Primal instinct could mar inclusion program
The province earns high marks for good answers to the toughest problems facing Nova Scotia’s public schools, students, and teachers, but the final grade will depend on whether the government makes good on a promise to show its work.
Education Minister Zach Churchill said the government is moving forward with the entire package of ambitious recommendations delivered this spring by the commission on inclusive education, except for one. He won’t be creating an independent institute or commission to monitor, evaluate and report on progress.
Having just eliminated elected school boards – except the French language board – the province might have been more sensitive to the need for transparent accountability somewhere in the public education system. Sensitivity, however, is not this government’s forté. Nor is accountability.
Instead of solid reporting, the education department is delivering a loose promise. It will hire an outside researcher to do the evaluation and report publicly once a year. The minister said the government would enter into a three-year agreement with the researcher – likely a company or some other organization – with an option for renewal.
Premier Stephen McNeil’s government has a basic understanding – almost a primal instinct – when it comes to accountability. In a view the premier has expressed – although not in so many words – accountability begins with the general election call and ends about five weeks after the ballots are counted. Every four or five years the politicians and the people get together and “do” accountability.
Churchill argues with surprising conviction that the independent researcher on the education department’s payroll will be more concerned with his, her or its professional reputation than with a contract renewal, so he, she or it can be trusted to report the complete, unvarnished truth to Nova Scotians, regardless of the political damage that might inflict on the government.
Wouldn’t it be nice if we all shared his wide-eyed innocence?
The government is spending about 15 million of your dollars to add almost 200 specialists and classroom assistants to Nova Scotia’s schools come September. Teachers’ prayers for help with behavioural, mental health and learning issues have been answered. Whether they’ve been answered with enough of the right help, time and the contracted researcher will tell.
The new personnel and programs have not been doled out according to the old education funding formula – based on dollars-per-student.
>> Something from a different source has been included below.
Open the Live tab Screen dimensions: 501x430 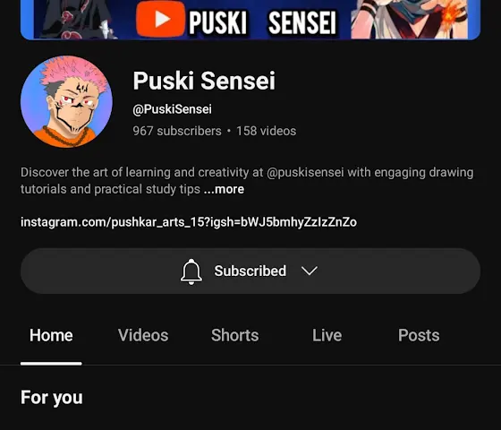coord(327,335)
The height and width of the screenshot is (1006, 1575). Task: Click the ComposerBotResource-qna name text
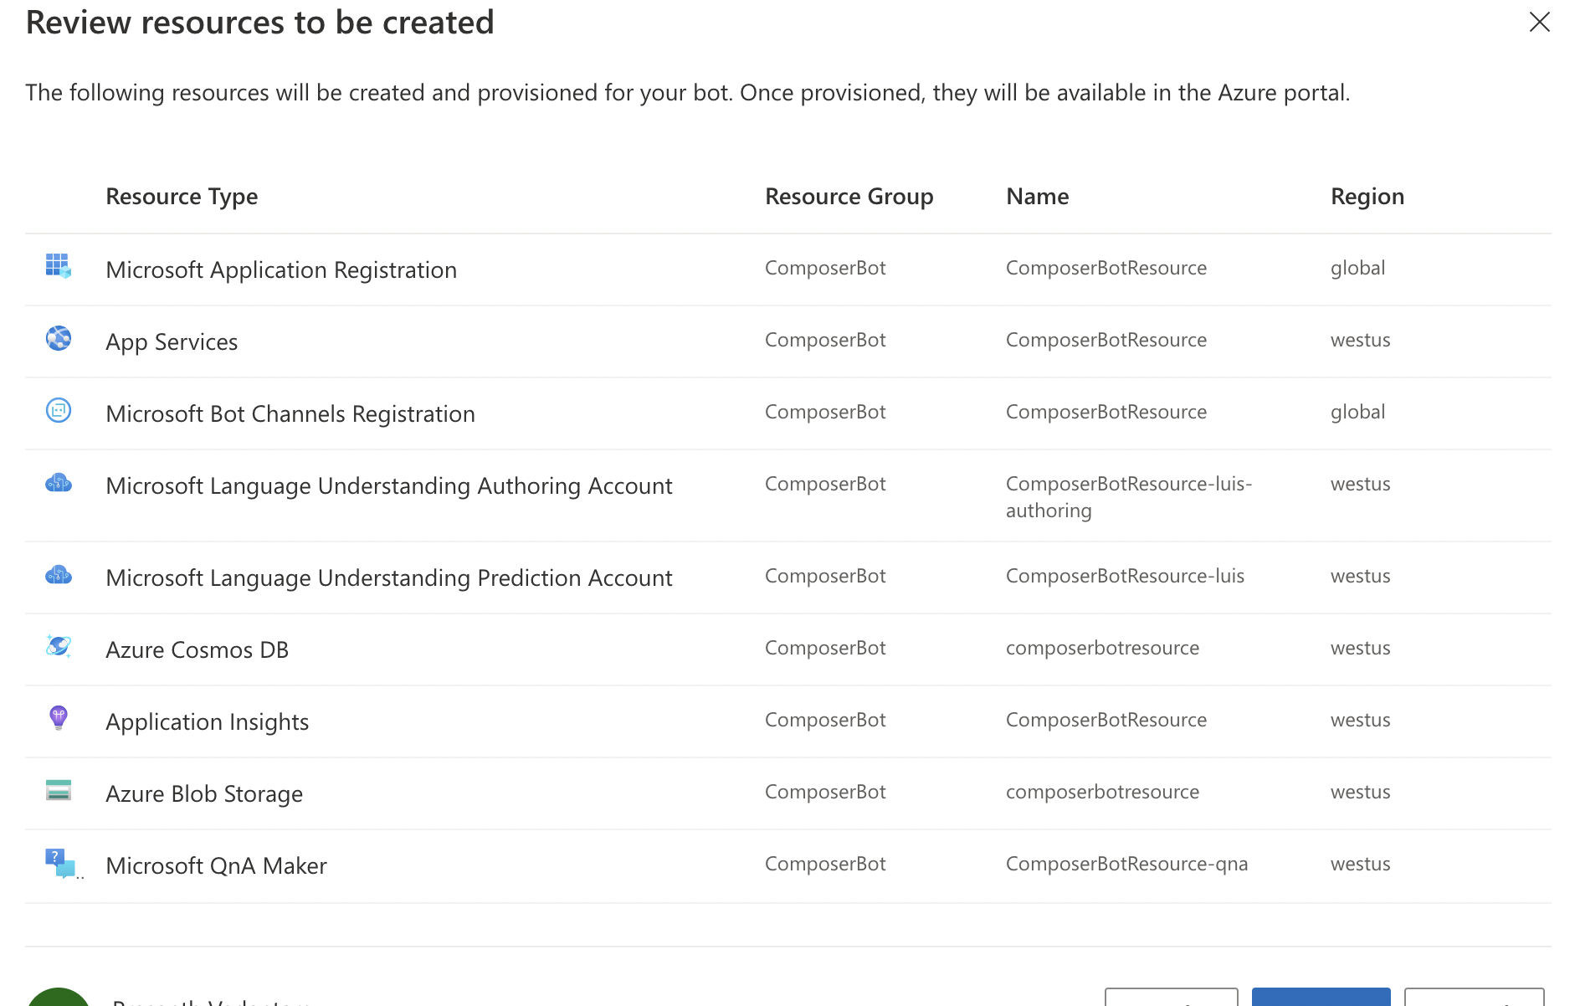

Instead, education department officials say they attempted to match resources to needs, and that changes, refinements and possibly additions are expected depending on what lessons experience holds.
The commission on inclusive education found the most dangerous gaps in access to specialists exist in rural Nova Scotia. Although 21 of the 70 new specialist teachers are headed for the Halifax region, under the funding formula the region would receive more than 30. Among the seven regions, Halifax gets the largest share of resources, but that is both understandable and unavoidable given that almost 50,000 of the province’s 118,000 school kids are in the Halifax municipality.
With the abolition of school boards, Churchill said members of the legislature will have to assume the public-facing role formerly filled by elected school board members to advocate and agitate on behalf of their communities and local interests.
That being the case, he can solve the obvious flaw in his “independent” researcher scheme and eliminate the perception of a conflict that is now apparent to all but the minister and his department.
The research and reporting function, rather than vested with the department, could be an agent of the legislature. If MLAs from all parties are expected to be the new de facto school boards, they should have fair and equal access to the reporting entity, in the same way they have access to the auditor general, who is fully independent of the government as a servant of the legislature.
As it now stands, the government is doing the right thing, but risks tarnishing the results by casting a pall of plausible incredulity over any findings of a researcher funded by the department.
The minister’s aversion to the creation of bureaucracy with its certain and predictable cost escalation is a legitimate argument against the institute recommended by the inclusion commission. But his solution to the accountability gap is fundamentally flawed.
He talks about making the box fit the lid, as opposed to the other way around, as the goal of the inclusion program. While he’s thinking about boxes, maybe he should think outside one and move the evaluation and reporting function to the legislature, or somewhere it would be, and be seen to be, truly independent.